Dans un troisième et dernier temps, nous essaierons de réfléchir au type de gouvernementalité qui le caractérise, mais aussi aux modes de subjectivation qu’il entraîne. Parler d’une « violence inconvertible » ne renvoie nullement d’une position ontologique, mais à l’idée qu’une telle violence résiste à une opération de conversion impulsée par la simple cessation des hostilités militaires. Au-delà de l’expression foucaldienne (« faire vivre et laisser mourir », caractéristique de la biopolitique), il nous paraît important de rappeler que cette inconvertibilité plonge ses racines dans les divisions qui traversent la société elle-même. Suivant à nouveau Balibar sur ce point, on dira que l’accroissement du déplacement forcé repose sur l’exacerbation des frontières internes dans un contexte de dissolution des frontières externes. Est dès lors en question le mode de subjectivation propre à ce type de violence : loin d’être inexistant, celui-ci renvoie à l’expérience subjective d’un retournement de la communauté politique en son contraire, laquelle semble incapable de fournir à ses membres les conditions culturelles ou institutionnelles leur permettant d’accéder durablement à une vie digne. Le déplacé peut alors être appréhendé à travers la figure du « banni », lequel ne se situe pas à l’extérieur de la communauté politique mais est un exclu de l’intérieur, un exilé dans son propre pays. Ce n’est plus la figure de la mort en direct qui le caractérise, mais celle d’une « mort sans morts », d’une lente disparition de la scène sur laquelle le sujet politique était, jusqu’ici, censé forger sa propre définition de lui-même.

I. Entre « violence de masse » et « violence symbolique » : pour un concept critique de violence

De façon générale, les travaux de sciences sociales sur la violence abondent, en Colombie comme ailleurs[9]. Nous nous concentrerons ici sur le problème du rapport que le concept de violence entretient avec celui de violence physique ou, plus exactement, avec cette forme cardinale de la violence physique qu’est la mise à mort.  Si la définition de Weber est intéressante (« l’Etat de droit comme monopole de la violence physique légitime »), c’est en raison de son ambiguïté même. Cette définition sous-entend qu’il existe d’autres formes de violence que la violence physique… tout en rappelant le caractère spécifique de cette violence, en particulier au regard de l’enjeu que constitue son contrôle par l’Etat de droit. On peut, sur cette base, distinguer deux polarités analytiques.

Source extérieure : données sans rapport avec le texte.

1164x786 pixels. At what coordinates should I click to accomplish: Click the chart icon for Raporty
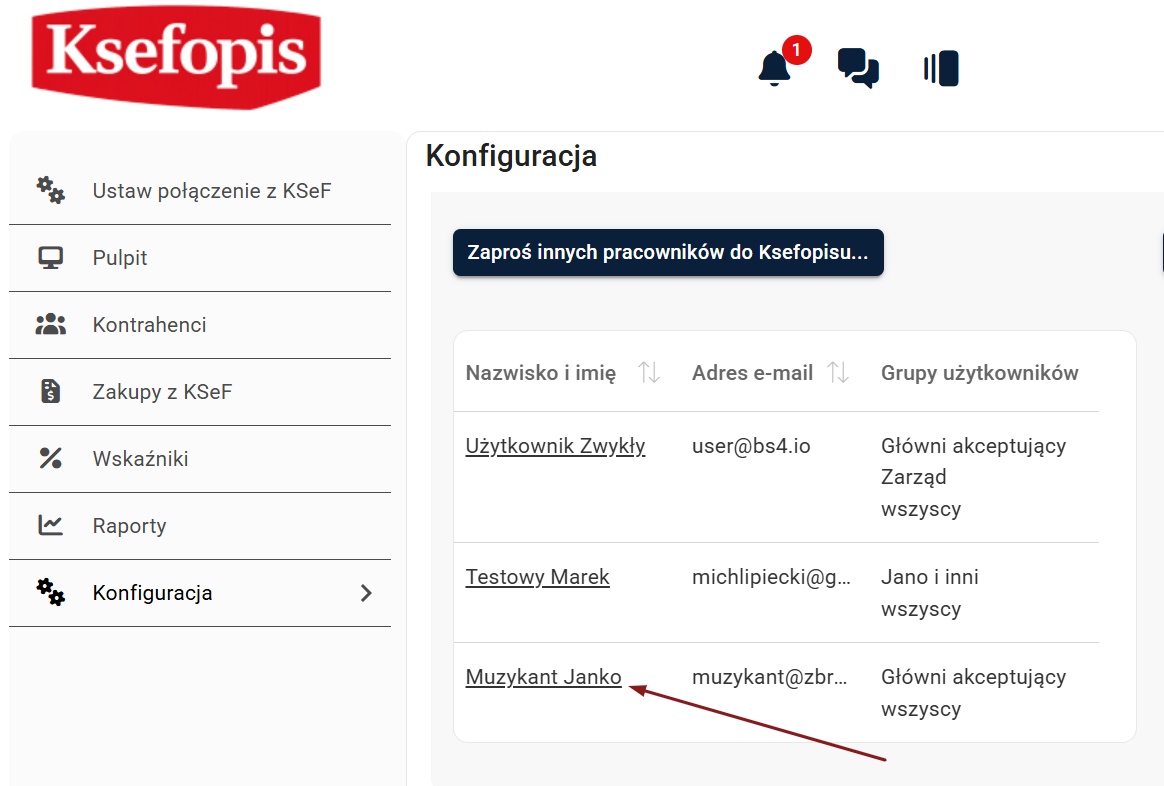[50, 526]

Deux polarités analytiques

La première est constituée par le concept de « violence de masse », théorisé par l’historien Jacques Sémelin[10]. Selon cet auteur, les violences de masse désignent des « phénomènes de destructivité humaine collective dont les causes sont principalement politiques, sociales, culturelles ou religieuses. (…) Cette notion ne recouvre pas les combats armés inhérents aux guerres mais plutôt l’ensemble des violences qui affectent directement les populations civiles, en temps de paix comme en temps de guerre »[11].  Il s’agit de faire apparaître l’ampleur de la destructivité au-delà du périmètre de la guerre : cet au-delà porte tant sur les victimes que l’on dénombre (qui ne se réduisent pas aux acteurs armés) que sur la périodicité observée (qui ne se cantonne pas à une temporalité stricte, marquée par les balises de « l’entrée en guerre » et de la « cessation des combats »). Comme le rappelle Sémelin, les violences de masse sont de plus de plus constatées « en temps de paix ». Elles désignent la mise à mort d’un nombre très élevé de civils, avec les destructivités matérielles et symboliques qui leur sont associées.

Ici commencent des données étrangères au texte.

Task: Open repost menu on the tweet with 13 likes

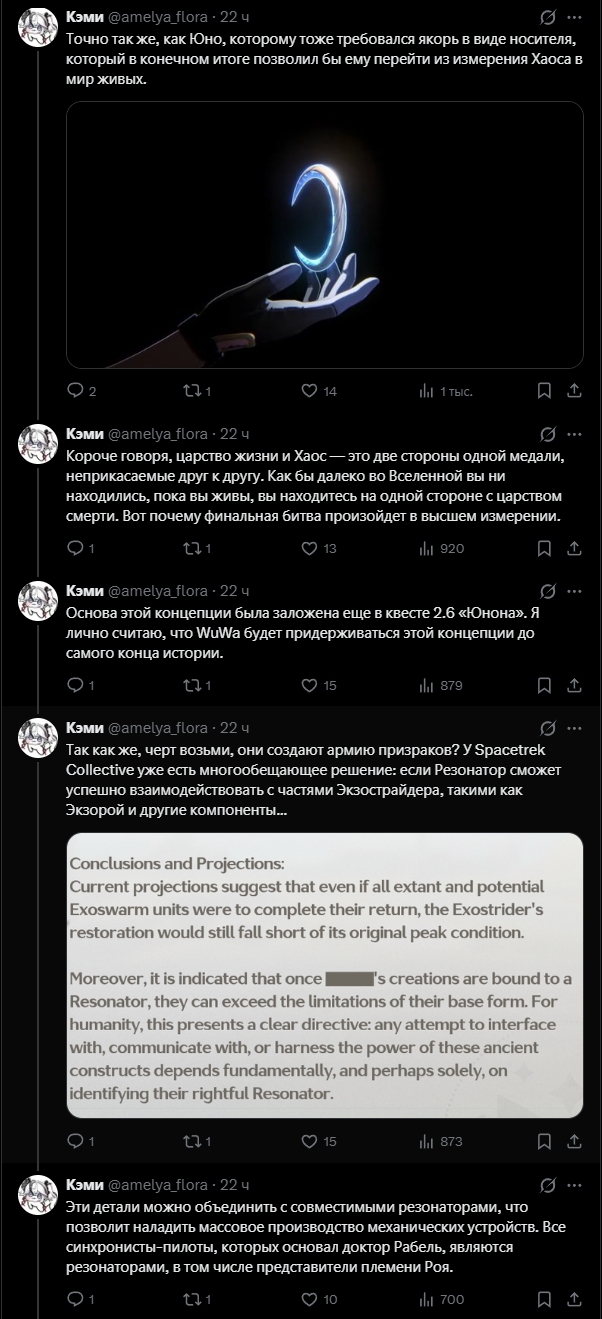Action: pyautogui.click(x=193, y=548)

Ce concept de violence a donc une évidente portée critique : il s’agit d’extraire la violence de sa dépendance à l’égard de la guerre, c’est-à-dire d’un mode de structuration de la vie sociale et de l’imaginaire collectif qui a saturé l’histoire du XXe siècle européen, mais n’a pas permis de rendre compte des racines structurelles de la violence dans la société. Le concept de violence de masse permet, en revanche, de mettre en exergue la façon dont des sociétés basculent dans une violence de grande ampleur, soulignant du même coup l’enracinement de cette violence dans la société. Le lien entre violence et violence physique n’en est que plus resserré.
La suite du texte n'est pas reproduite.